安藤:普段のプロジェクトではクライアントのやりたいことに沿って考えるので、視野が狭くなりがちでした。今回は「都市」という大きめの題材に向き合ったことで、もっと視野を広く持ってもいいなと思うことができました。お客さんからの要望だけに集中せず、一度俯瞰して見るというか。これは都市以外のジャンルでも同様で、題材への向き合い方の学びを得ましたね。
清水:ディレクターとしていつも意識しているのは、クライアントの「これをやってほしい」という要望が必ずしも課題解決に結びついていないこともあるということです。オーダーをそのまま遂行するのではなく、その題材にちゃんと向き合うことが大事だということは、改めて感じました。そうしないとMESONが目指す「まなざしの拡張」はできないと思っています。
安藤:岳さんは「ハッカソンならではだな」と感じたことはありましたか?
清水:思考は基本プロジェクトを進めるときと同じで。ただ、プロジェクトによっては、向き合った末に「このソリューションはXRではないのでは?」という結論になることもあるし、クライアントに正直にお伝えすることもあるんですよね。
でもハッカソンでは最終的にXRのアプリをつくることはマストなので。アイデアから逆算して都市の身体性の問題と結びつけたのは特異だったかもしれません。
安藤:たしかに。とはいえプロジェクトをやっているときも、MESONとして全くXRをやらないという選択にはあまりならない。だからこそ本来は課題を見極めて「なぜXRなのか」も深く掘り下げるべきなんですよね。業界初期よりはXRが普及した今も、引き続き大事だなと改めて思います。

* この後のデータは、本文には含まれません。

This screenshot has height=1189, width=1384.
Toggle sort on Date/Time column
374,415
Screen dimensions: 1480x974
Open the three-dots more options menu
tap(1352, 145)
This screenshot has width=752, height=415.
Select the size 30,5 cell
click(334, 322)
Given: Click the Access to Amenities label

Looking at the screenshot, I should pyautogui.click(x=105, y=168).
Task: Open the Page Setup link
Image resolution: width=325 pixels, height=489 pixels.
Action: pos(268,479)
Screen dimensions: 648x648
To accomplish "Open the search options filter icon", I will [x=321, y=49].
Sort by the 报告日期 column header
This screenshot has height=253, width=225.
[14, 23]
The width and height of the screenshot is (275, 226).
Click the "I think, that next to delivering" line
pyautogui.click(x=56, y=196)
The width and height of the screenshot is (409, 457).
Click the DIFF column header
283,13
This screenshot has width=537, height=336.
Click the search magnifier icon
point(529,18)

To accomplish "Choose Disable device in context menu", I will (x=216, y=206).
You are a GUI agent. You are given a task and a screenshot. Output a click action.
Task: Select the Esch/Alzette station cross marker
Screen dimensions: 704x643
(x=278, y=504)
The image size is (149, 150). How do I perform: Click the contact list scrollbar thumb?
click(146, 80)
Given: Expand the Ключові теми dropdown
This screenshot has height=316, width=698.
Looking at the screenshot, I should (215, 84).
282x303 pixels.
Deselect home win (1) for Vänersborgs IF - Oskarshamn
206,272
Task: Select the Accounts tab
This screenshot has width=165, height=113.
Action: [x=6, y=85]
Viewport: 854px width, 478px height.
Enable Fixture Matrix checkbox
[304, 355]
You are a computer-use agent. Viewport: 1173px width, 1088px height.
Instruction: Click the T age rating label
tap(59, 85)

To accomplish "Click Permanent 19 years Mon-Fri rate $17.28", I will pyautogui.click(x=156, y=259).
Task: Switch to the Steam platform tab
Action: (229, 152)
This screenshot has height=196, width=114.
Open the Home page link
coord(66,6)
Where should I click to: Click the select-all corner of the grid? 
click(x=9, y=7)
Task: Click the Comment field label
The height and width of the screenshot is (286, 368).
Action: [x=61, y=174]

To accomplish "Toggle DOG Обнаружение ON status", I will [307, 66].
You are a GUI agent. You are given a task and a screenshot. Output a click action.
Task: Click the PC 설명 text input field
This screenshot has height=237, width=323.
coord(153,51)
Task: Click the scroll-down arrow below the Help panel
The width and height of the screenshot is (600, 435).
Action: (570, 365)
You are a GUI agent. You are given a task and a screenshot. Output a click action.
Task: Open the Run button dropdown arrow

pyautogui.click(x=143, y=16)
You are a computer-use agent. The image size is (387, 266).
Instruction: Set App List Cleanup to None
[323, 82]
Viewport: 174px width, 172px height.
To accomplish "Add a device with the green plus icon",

――最後に、ハッカソンを経たお二人の今後の展望や挑戦を教えてください。
安藤:グランプリをとったことでプレッシャーも生まれましたが(笑)、またこういう機会があれば挑戦したいです。
今回の作品は作っただけで終わらずに、評価いただいたことで、自分たちの空想の課題ではないと自信を持てた。プロダクト化の可能性を実感できたので、いずれそこまで目指したいですね。
清水:ユーザーのニーズを探るよりは「作っちゃってほしがらせる」ことが大事だと思っていて。これは普段の業務だと難しいので、今回はいい機会になりました。また、当初の目的だった、業務以外でゼロから作る活動を、MESON社内に啓発できたと思います。
安藤:その影響は確かに波及していて、これをきっかけに最近、エンジニアのなかでハッカソンの情報をリスト化して共有しているんですよ。
清水:依頼を受けた業務だけに取り組んでいると、MESONが理想とする世界にはなかなか近づけない。なのでこれからも勝手に作って、社内外に影響を与えて、そこから仕事になったらうれしいです。面白い世界を勝手に作って提示していくことを続けていきたいと思います。
安藤:たしかに。皆がApple Vision Proをほしがるくらいのアプリを作っていきたいですね。
――お二人とも、ありがとうございました!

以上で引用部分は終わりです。